- From: Bruce Lilly <blilly@erols.com>
- Date: Fri, 5 Nov 2004 14:54:50 -0500
- To: uri@w3.org
- Cc: Graham Klyne <GK@ninebynine.org>
On Fri November 5 2004 13:00, Graham Klyne wrote: > > I checked my code and test cases, and I clearly decided when reading the > spec that '@' did not need to be escaped by a general URI handler. I take > my lead here from section 2.4, "When to Encode or Decode". > > I think that is correct behaviour here: in this respect, I think the > w3.org implementation you mention is arguably incorrect, but this is > probably a pretty harmless error, as all %-encoding would normally be > reversed after the URI path component has been extracted. Yes; my code takes the conservative approach and encodes on generation and decodes on parsing. Encoding seems to be safe in general; parsers are supposed to decode, and I'm not sure that there isn't some pathological URI parser that might choke on an unencoded '@' (interpreting it as part of an "authority" component). > For generic URI handling, I have taken the approach of encoding only those > characters that are clearly required by the URI spec to be encoded. I'm primarily concerned with mailto URI generation and parsing. That uses general URI parsing into components verbatim from the RFC 2396 Appendix B regular expression (which happens to be independent of '@' encoding).
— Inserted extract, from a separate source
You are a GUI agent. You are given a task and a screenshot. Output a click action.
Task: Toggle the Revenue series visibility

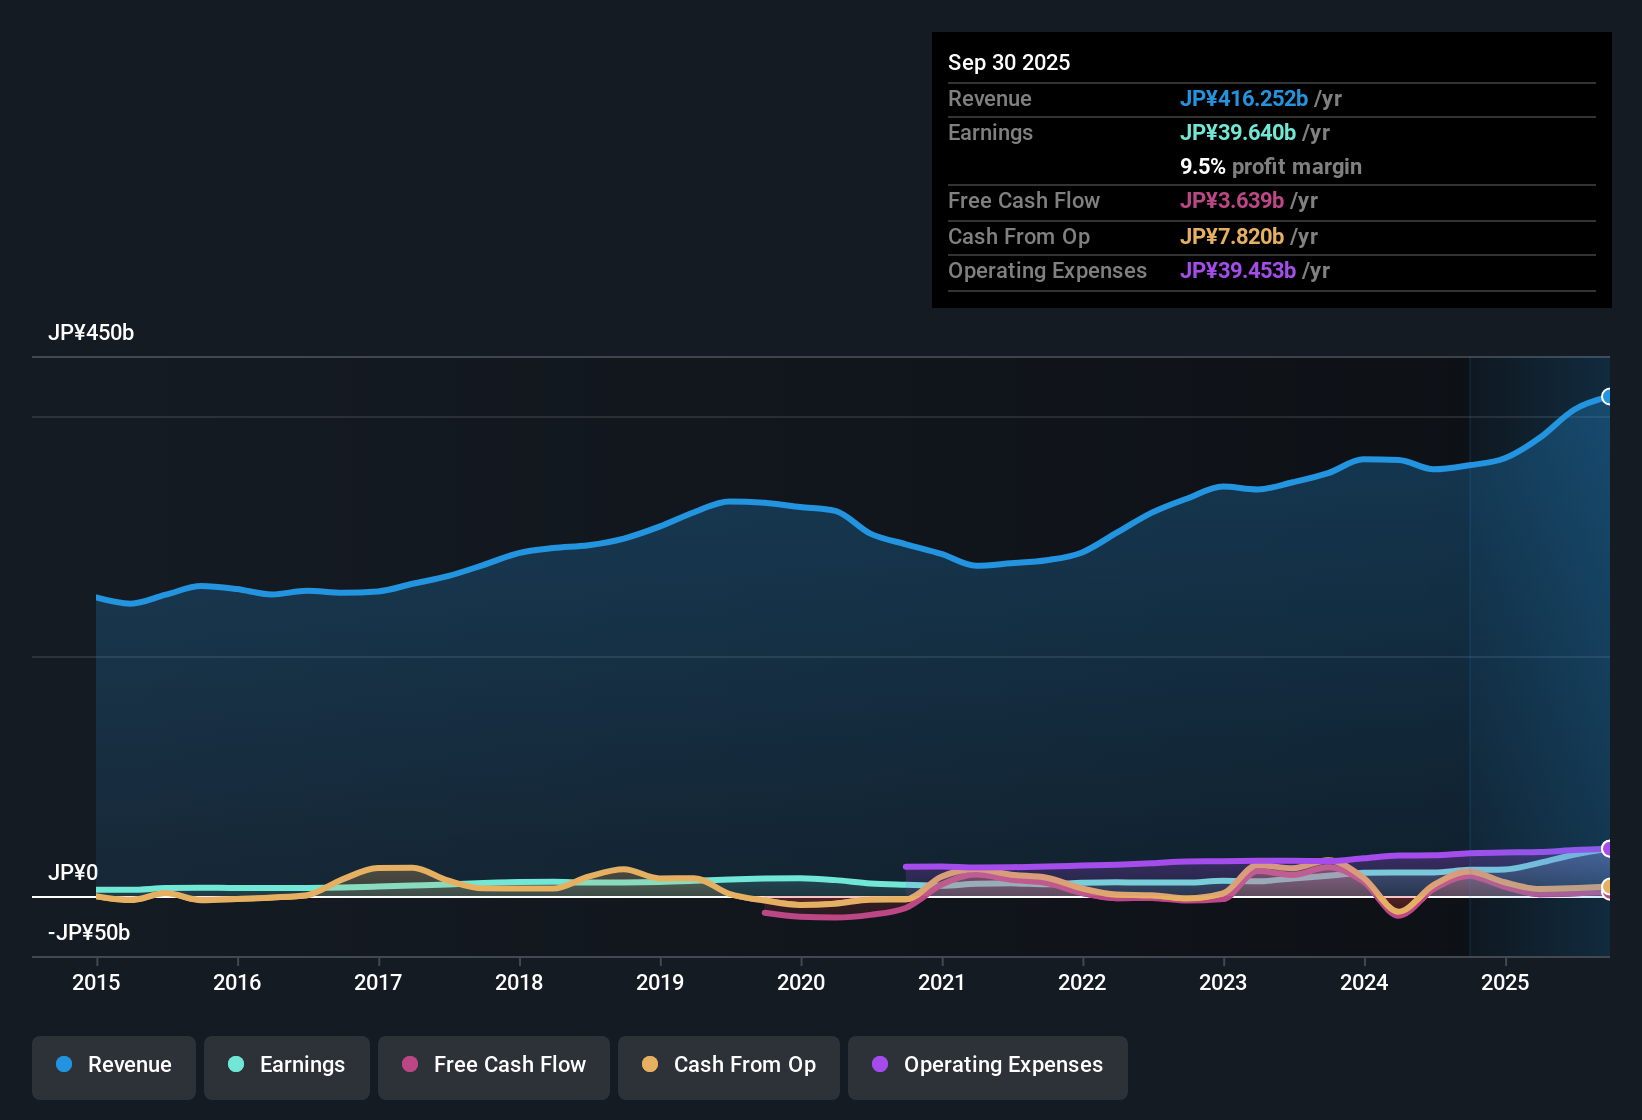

Encoding takes into account URI excluded characters, RFC 2396 component-specific reserved characters, and mailto-specific reserved characters. > The software interfaces accordingly separate the character escaping logic > from the test used to decide which characters need to be escaped, and then > provides common test functions for generic URI components. Mine uses several ctype-like functions that identify URI "excluded" characters (no longer identified in the draft under discussion), and characters which are reserved in the various URI components (ditto).
Received on Friday, 5 November 2004 19:55:00 UTC